Metadata is a difficult word to define, or so it would appear. After all, why is it that the best that Wikipedia can do is:
Metadata (meta data, or sometimes metainformation) is “data about data”, of any sort in any media. An item of metadata may describe an individual datum, or content item, or a collection of data including multiple content items and hierarchical levels, for example a database schema. (Source: Wikipedia)
OK, to be fair, that’s not the best definition I could find, but I did want to point out one problem with the way that Metadata is perceived in the world of computing. Metadata is usually defined in some lame way (data about data) and then described through examples, to help people to understand the meaning of the term. Those examples are often incomplete or even misleading, like the example above or this example from further down in the same Wikipedia article:
In the context of an information system, where the data is the content of the computer files, metadata about an individual data item would typically include the name of the field and its length. Metadata about a collection of data items, a computer file, might typically include the name of the file, the type of file and the name of the data administrator. (Source: Wikipedia)
What is so bad, you might say, about this example?
After all, it conveys the concept of “data about data” using terms that the reader may find familiar. That is true, but there are much more powerful, complete, and correct examples available, ones that would provide a richer context to an understanding of metadata, and perhaps an understanding of how important metadata can be. In addition, by supplying a small set of metadata elements, the example tells such a small part of the story, that it errs by omission. It would be akin to describing a political leader as “human” and supplying their date of birth. There is considerably more information that is both useful and simple to collect.
For example, let’s say that someone sends you an e-mail, and in that e-mail is a document. The name of the document is “Functional Specification for Vista.” You could draw all kinds of conclusions from that bit of metadata (the title).
Now, you open the document and you find that it is a short document (one page). On that page is a list of the people, and their business functions, who proofread text submitted to a commercial printing company called Vista Printing. Or even better, it turns out it is a Powerpoint deck, created by a salesman, that shows pictures of how Vista Printing functions!
After examining the metadata, what was missing from our understanding of this document?
We could (and I argue, should) know a great deal more about an artifact like this one, before we can say that we understand it. We need to know, at least, who, what, when, where, why, and how.
- Who created the artifact?
- Who is the intended recipient?
- Who has accessed it? (And when did they access it, and what process were they performing when they did?)

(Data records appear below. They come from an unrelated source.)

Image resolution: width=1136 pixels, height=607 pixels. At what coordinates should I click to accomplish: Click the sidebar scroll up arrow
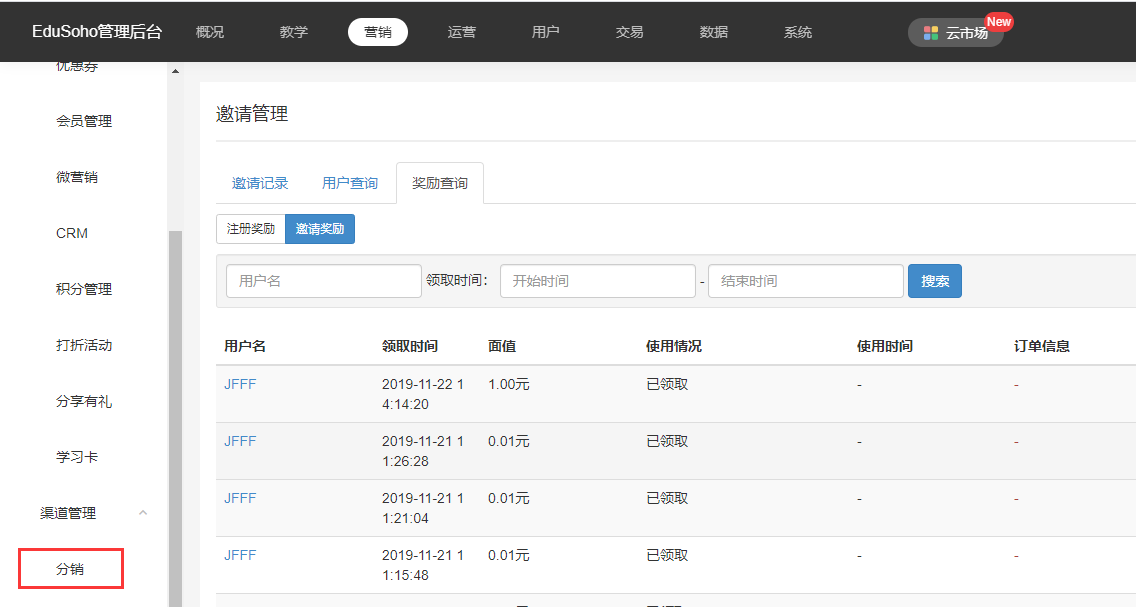[x=176, y=71]
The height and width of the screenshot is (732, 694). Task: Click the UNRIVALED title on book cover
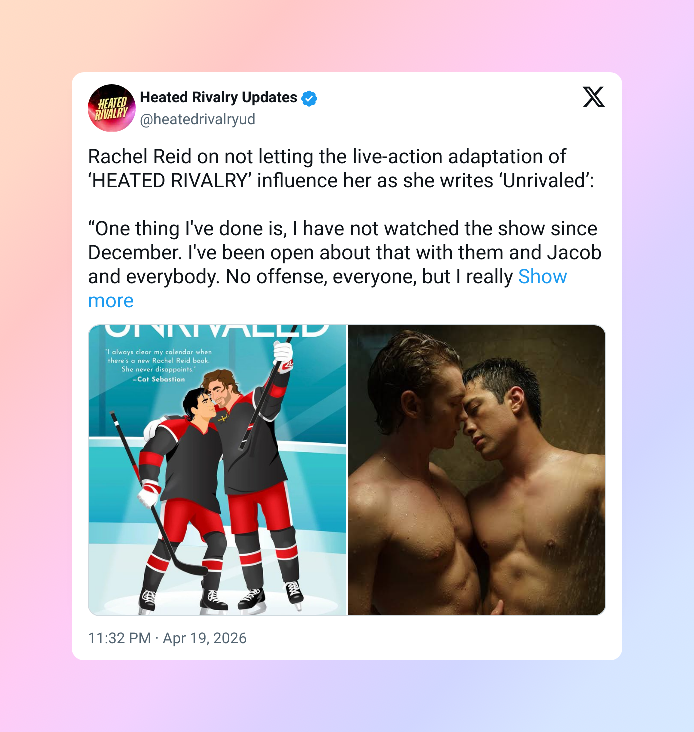pos(216,330)
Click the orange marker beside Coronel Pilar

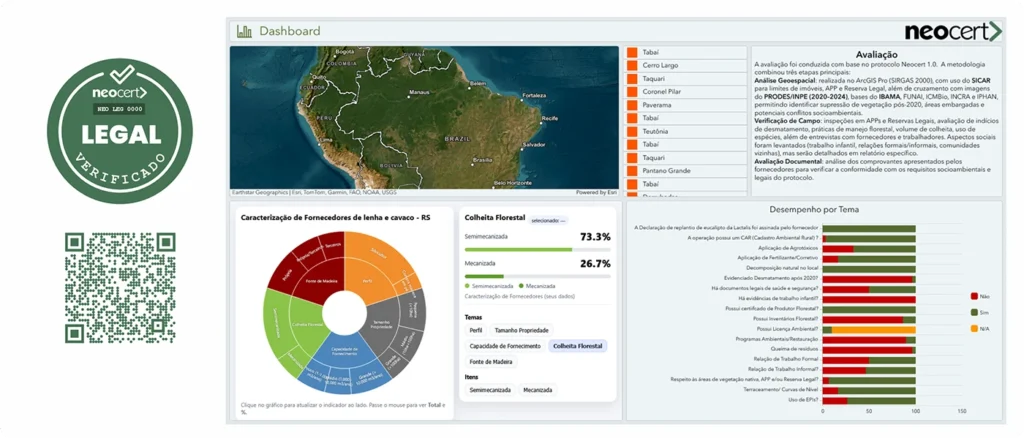[632, 91]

- What business process called this artifact into existence?
- What business outcome was it intended to support?
- When was it created (date)?
- When was it created (in what relation to the beginning of the process instance in which it was created)?
- Where was it created (physical systems used to create it)?

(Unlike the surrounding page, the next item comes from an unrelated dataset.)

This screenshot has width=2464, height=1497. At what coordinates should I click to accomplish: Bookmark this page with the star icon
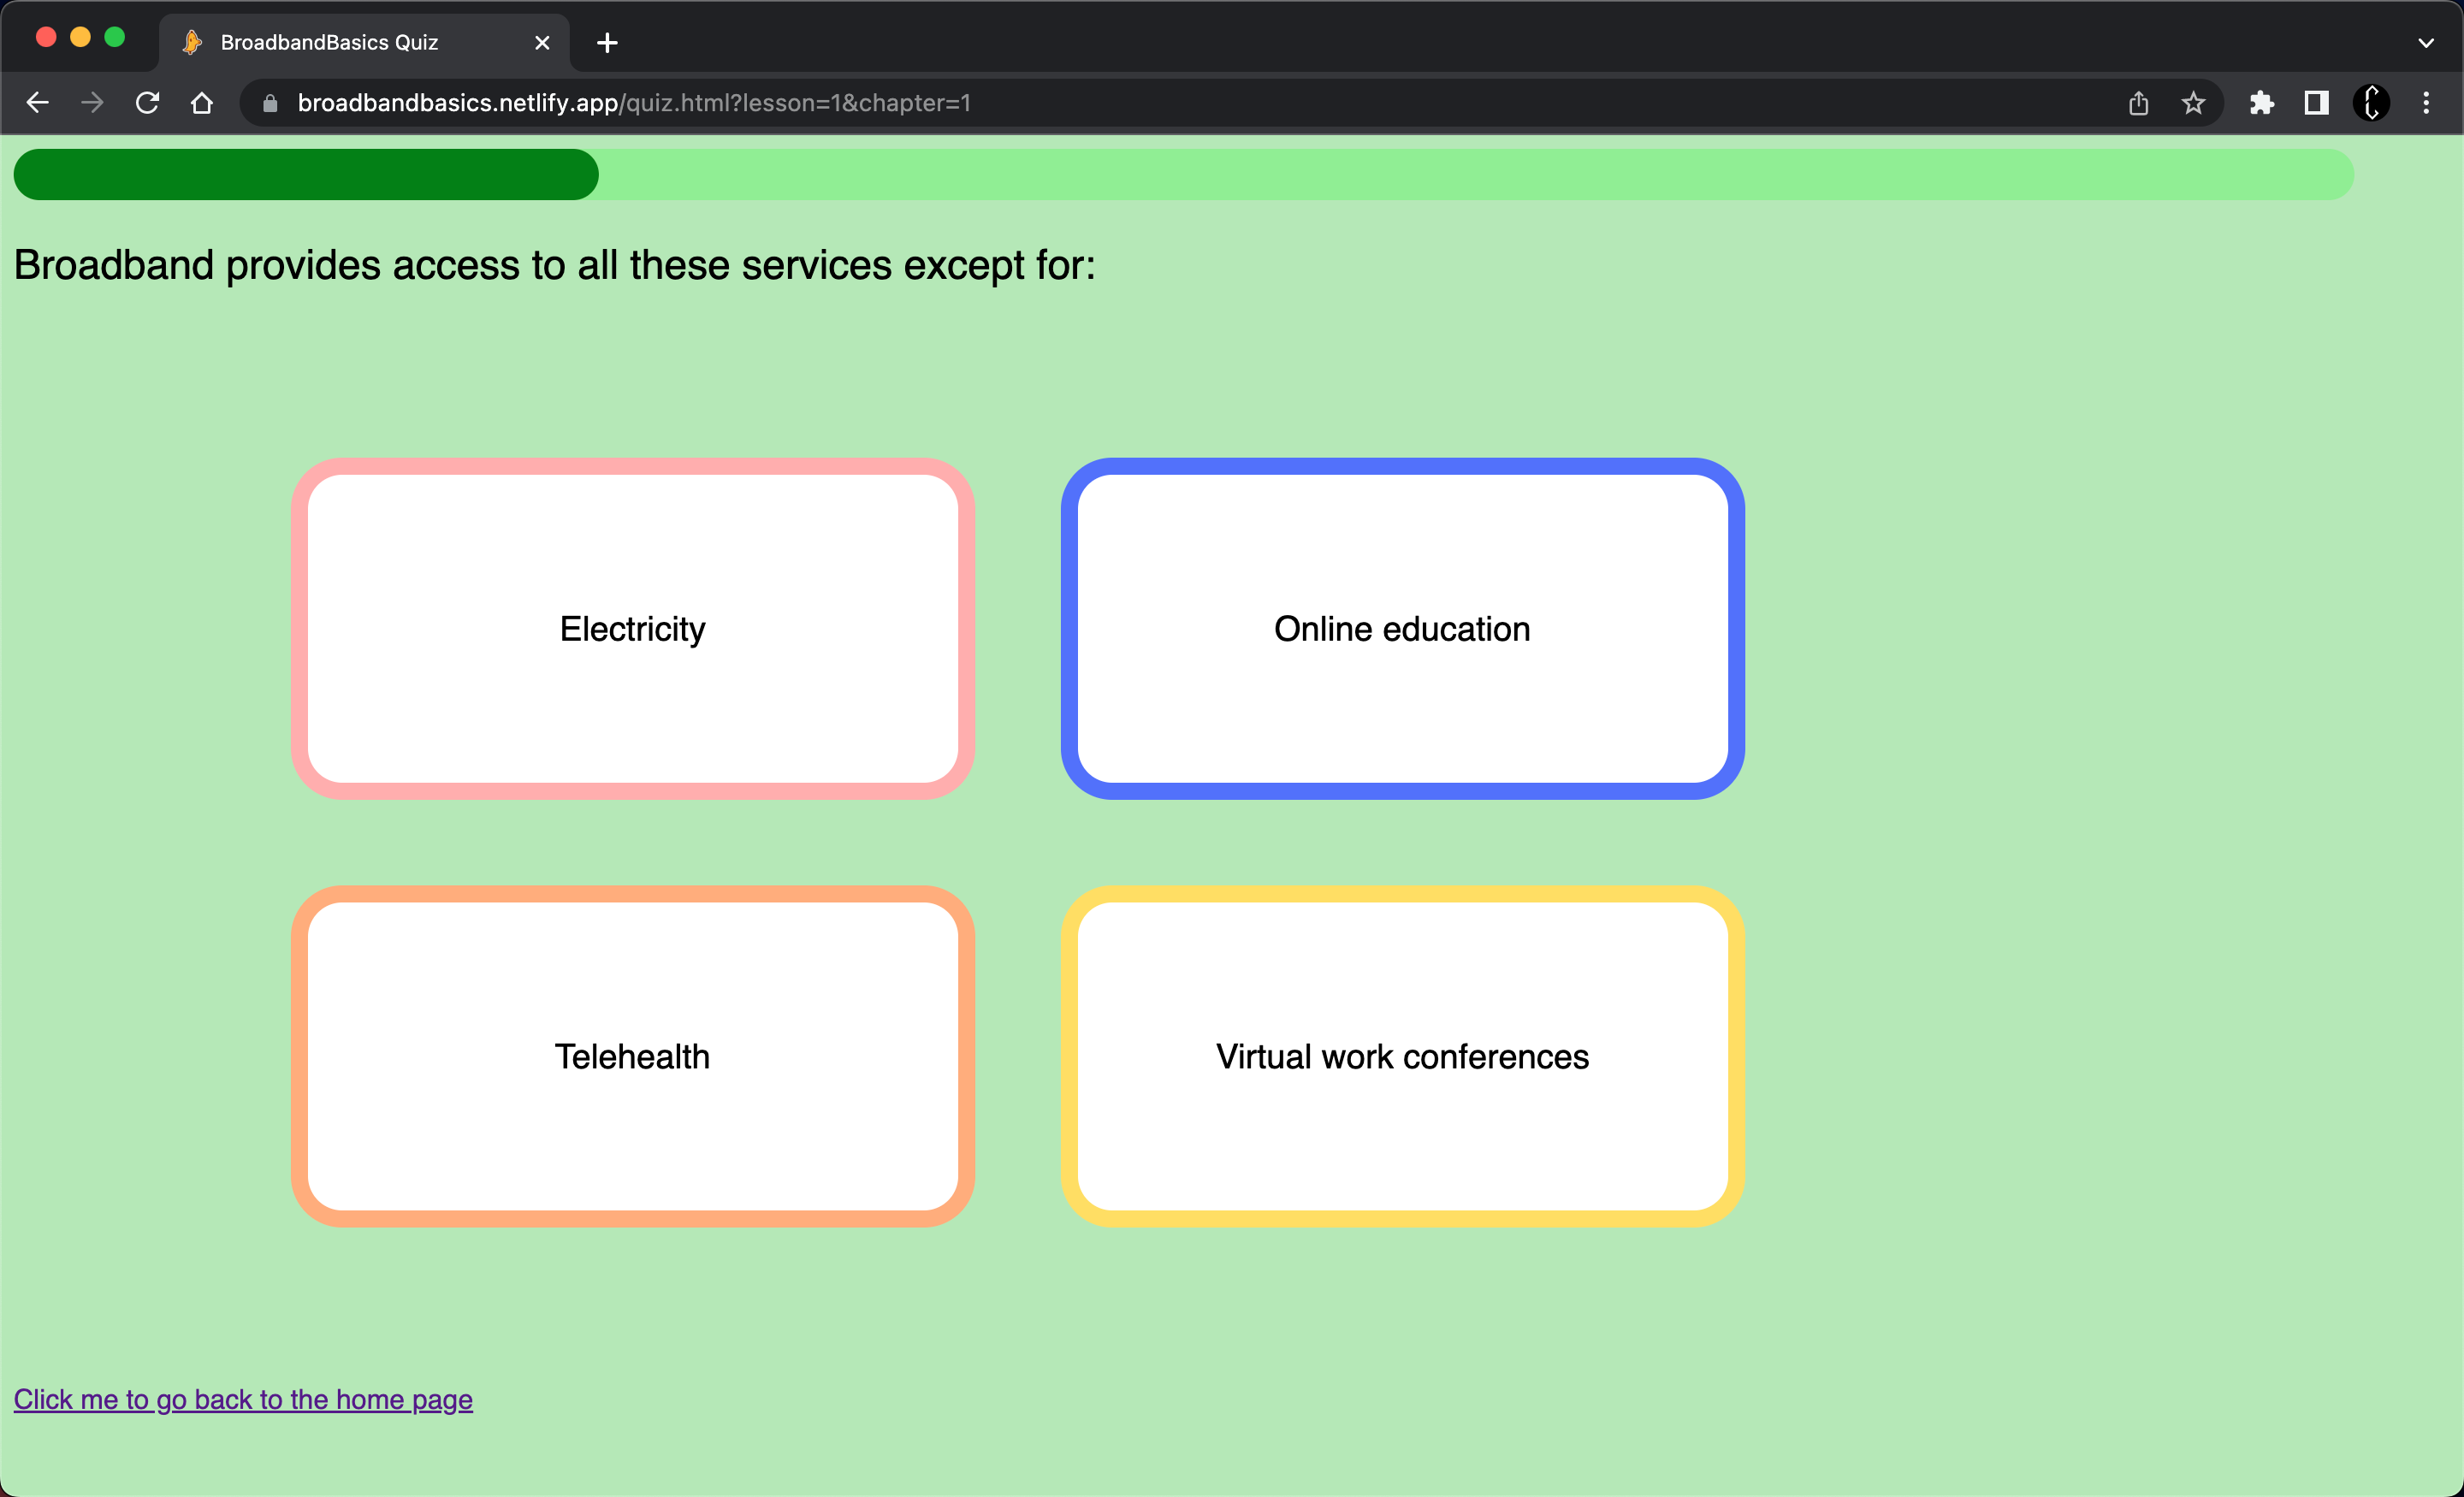[2193, 103]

- Where is its address (URL?) for it’s ‘official’ storage location on a network?
- Why was it created (name of the process activity that required this artifact as input)?
- Why was it created (description of the personal objective of the creator in creating it)?

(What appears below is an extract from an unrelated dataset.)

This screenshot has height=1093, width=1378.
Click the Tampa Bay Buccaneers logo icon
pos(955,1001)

- How was it created (using what tools and techniques)?
- How was it created (using what thinking / creative / collaborative process)?
- How was it created (using what audit / change control / approval process)?
- How was it paid for (which goes to the motivation of the person who desired it’s creation)?
While it is true that the creation date and file name are, technically metadata, they are far from reasonable examples to help people understand the concept of metadata.
To this end, I’ll suggest an alternate definition: one that I believe is simple, easy to read, and provides a better understanding than ‘data about data.’ It goes like this:
Metadata is the surrounding contextual information required for a person or system to “understand” an element of information in the context for which it was intended.
Metadata answers fundamental questions about a bit of information, such as who created it, who may access it, what does it refer to, why it was created, and how it should be used.
A sufficient amount of metadata is captured when a consumer of a data element is able to correctly place the information in context, even if that consumer is using the information for a different purpose than it was originally intended. The list of fields considered ‘sufficient’ for one purpose may not be sufficient for another.
Of course, you may not want, or need, all of those questions answered. It can be difficult to capture everything, and some of those difficult items may not be beneficial for any of the consumers of that information.
On the other hand, it would be very simple, in many cases, to capture quite a bit of metadata, nearly always more information than we normally capture. Capturing this information, and using it appropriately, can help in the automation of business processes, the correct categorization of information for retrieval (and use), demonstration of compliance to a standard or business rule, and the maintenance of appropriate information security.
The data that we frequently collect, like the user who created it, or the date it was updated, is not interesting if there is not a business process that ties to that data, either as a producer or consumer. How many database tables have columns for ‘last modified date?’ How many business processes use that information?
So, whether you are working on a repository of information, or just creating the schema for a database, consider carefully what metadata you want to capture and how you want to capture it. Ask yourself who, what, when, where, why, and how, both for fields and tables. Ask these questions for all artifacts, including the documents, source code, and test execution logs. Then, consider carefully if that information would be useful to a business process somewhere else in your system.
Capture useful metadata. You’d be surprised how valuable it can be.